After the line broke, and during the subsequent repair work, the city closed the portion of South Montgomery Street between Locksley Way and Lynn Lane. The portion of South Montgomery is one of the most heavily traveled roads in Starkville, seeing an estimated 12,000 vehicles per day in 2016, according to a Mississippi Department of Transportation traffic volume map. 

 

The road has since reopened, but its closure brought traffic in other areas of Starkville to a crawl as traffic was shunted to irregular parts of the city. 

 

Louisville Street -- a road that normally sees 11,000 vehicles per day, according to MDOT -- saw a particularly heavy traffic load throughout the day. During the heaviest moments, traffic along the road came to a near standstill as rerouted traffic crammed onto the road. 

 

Kemp said his department will get with Starkville's street department over the coming days and weeks to determine the extent of repair work that will be needed around the break site. 

 

"That's going to be ongoing over the next little while," Kemp said. "Once things settle down, we'll go back to them and talk to them about a final repair plan." 

 

Mayor Lynn Spruill said she understood citizens' frustrations with the issues the water line break caused, from a loss in water pressure to the traffic headaches.
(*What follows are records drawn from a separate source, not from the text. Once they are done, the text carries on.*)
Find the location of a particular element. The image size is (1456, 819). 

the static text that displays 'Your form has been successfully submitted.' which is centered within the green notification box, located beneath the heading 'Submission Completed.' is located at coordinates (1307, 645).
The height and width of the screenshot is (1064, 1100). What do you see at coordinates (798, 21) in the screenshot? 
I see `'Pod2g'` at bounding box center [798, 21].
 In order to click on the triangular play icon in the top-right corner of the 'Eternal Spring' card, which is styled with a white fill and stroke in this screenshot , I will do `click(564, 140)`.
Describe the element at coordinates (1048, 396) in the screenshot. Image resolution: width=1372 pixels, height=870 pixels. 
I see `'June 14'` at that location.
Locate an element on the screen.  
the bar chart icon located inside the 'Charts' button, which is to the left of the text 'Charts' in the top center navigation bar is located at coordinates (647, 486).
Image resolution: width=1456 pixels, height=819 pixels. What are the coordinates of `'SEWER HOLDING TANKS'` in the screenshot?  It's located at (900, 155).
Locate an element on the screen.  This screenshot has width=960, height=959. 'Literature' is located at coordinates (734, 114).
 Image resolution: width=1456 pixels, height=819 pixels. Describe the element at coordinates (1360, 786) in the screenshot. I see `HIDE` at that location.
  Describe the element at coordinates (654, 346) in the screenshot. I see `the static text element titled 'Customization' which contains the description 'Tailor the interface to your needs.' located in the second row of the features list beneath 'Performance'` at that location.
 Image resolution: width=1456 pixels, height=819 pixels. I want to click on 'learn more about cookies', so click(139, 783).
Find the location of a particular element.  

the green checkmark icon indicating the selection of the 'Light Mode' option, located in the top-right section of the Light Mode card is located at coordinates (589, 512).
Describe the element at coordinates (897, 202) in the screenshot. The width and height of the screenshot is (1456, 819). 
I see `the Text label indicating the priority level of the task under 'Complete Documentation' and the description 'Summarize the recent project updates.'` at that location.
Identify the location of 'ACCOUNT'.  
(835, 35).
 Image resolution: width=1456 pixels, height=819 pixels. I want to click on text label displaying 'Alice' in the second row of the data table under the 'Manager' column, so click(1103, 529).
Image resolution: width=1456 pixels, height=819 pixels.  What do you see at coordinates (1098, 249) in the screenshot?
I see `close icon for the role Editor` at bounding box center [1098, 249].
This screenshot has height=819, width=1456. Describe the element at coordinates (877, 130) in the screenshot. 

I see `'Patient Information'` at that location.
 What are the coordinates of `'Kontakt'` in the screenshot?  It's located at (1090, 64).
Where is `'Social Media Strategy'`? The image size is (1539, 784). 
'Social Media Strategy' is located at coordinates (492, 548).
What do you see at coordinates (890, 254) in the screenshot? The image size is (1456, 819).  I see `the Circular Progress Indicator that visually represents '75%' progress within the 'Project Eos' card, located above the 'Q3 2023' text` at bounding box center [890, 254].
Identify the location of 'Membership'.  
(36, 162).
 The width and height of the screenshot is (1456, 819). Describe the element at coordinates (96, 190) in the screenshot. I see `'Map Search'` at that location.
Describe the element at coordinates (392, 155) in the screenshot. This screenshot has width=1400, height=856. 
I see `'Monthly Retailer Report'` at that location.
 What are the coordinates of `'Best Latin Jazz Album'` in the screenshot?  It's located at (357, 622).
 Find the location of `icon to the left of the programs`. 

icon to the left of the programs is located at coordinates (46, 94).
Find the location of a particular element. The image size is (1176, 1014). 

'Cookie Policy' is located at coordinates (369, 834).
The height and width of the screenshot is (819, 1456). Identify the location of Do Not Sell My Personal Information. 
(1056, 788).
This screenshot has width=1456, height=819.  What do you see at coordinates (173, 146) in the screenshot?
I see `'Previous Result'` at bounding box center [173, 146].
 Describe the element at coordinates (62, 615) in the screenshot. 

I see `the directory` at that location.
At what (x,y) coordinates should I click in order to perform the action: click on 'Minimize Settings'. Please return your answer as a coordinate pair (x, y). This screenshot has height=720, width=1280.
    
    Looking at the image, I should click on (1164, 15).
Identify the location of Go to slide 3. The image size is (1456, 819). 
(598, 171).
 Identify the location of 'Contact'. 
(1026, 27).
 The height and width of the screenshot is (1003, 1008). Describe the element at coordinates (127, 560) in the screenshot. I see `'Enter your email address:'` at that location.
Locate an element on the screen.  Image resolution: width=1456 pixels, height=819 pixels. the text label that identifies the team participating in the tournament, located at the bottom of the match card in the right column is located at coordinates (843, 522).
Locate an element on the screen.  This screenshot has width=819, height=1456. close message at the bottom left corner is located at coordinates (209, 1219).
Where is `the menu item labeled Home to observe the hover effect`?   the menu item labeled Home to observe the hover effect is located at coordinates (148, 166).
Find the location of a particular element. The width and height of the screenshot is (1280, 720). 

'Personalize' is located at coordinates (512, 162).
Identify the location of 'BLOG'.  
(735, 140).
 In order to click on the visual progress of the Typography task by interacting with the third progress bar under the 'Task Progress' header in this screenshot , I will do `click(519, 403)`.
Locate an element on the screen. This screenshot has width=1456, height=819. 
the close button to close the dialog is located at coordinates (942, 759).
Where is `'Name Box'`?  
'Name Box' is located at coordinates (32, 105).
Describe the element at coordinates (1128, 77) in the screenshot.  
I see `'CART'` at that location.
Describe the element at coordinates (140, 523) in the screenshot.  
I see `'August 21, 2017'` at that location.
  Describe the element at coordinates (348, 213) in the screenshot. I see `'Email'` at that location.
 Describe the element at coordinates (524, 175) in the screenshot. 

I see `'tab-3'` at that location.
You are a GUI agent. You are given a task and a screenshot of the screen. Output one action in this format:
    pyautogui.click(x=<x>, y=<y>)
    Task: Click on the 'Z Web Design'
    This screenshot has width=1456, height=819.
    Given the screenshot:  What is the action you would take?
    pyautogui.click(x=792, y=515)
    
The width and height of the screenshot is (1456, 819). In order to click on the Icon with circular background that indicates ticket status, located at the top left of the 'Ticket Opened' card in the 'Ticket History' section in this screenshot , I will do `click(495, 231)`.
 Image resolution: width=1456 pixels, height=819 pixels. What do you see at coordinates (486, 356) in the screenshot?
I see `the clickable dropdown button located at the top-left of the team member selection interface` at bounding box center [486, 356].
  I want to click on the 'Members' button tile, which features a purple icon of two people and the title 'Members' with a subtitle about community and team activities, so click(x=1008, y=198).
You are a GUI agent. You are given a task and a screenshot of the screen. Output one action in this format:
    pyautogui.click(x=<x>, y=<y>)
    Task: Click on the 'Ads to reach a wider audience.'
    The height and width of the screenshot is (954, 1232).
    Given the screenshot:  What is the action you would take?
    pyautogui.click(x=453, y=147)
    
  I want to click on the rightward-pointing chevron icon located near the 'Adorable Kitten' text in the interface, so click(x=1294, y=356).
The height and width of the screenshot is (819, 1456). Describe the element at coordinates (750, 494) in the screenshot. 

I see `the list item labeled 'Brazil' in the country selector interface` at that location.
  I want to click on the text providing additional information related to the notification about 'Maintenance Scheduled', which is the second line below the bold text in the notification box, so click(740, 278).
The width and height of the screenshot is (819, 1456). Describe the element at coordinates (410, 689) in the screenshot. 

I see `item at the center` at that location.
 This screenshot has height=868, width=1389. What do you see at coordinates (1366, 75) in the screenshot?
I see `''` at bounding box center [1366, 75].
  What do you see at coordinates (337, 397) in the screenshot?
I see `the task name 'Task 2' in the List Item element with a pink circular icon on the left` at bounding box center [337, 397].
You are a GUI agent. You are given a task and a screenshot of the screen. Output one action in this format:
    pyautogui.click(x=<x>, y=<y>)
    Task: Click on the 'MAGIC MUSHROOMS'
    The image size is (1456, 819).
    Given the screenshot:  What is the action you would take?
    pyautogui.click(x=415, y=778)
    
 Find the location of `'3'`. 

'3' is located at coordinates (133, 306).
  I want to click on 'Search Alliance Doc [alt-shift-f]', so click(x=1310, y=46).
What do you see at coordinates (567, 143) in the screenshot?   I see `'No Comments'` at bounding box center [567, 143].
Even so, she said Starkville's populace was, on the whole, patient as the city worked to resolve the problems. 

 

"The fact that it happened on South Montgomery, which is a major street for us, clearly caused some disruptions," Spruill said. "For us, it's an unexpected disruption, especially at a time that would be rush hour for us on a day when people might have been trying to get home to their partners to go out for dinner." 

 

She also lauded the work of the crews who spent the day at the site working to fix the line break. 

 

"We have a really hardworking crew that has stepped up and worked after hours," she said. "They do what they do, whether it's Valentine's Day or Christmas, a cold night or a hot day. They do the things they need to do to restore our basic services."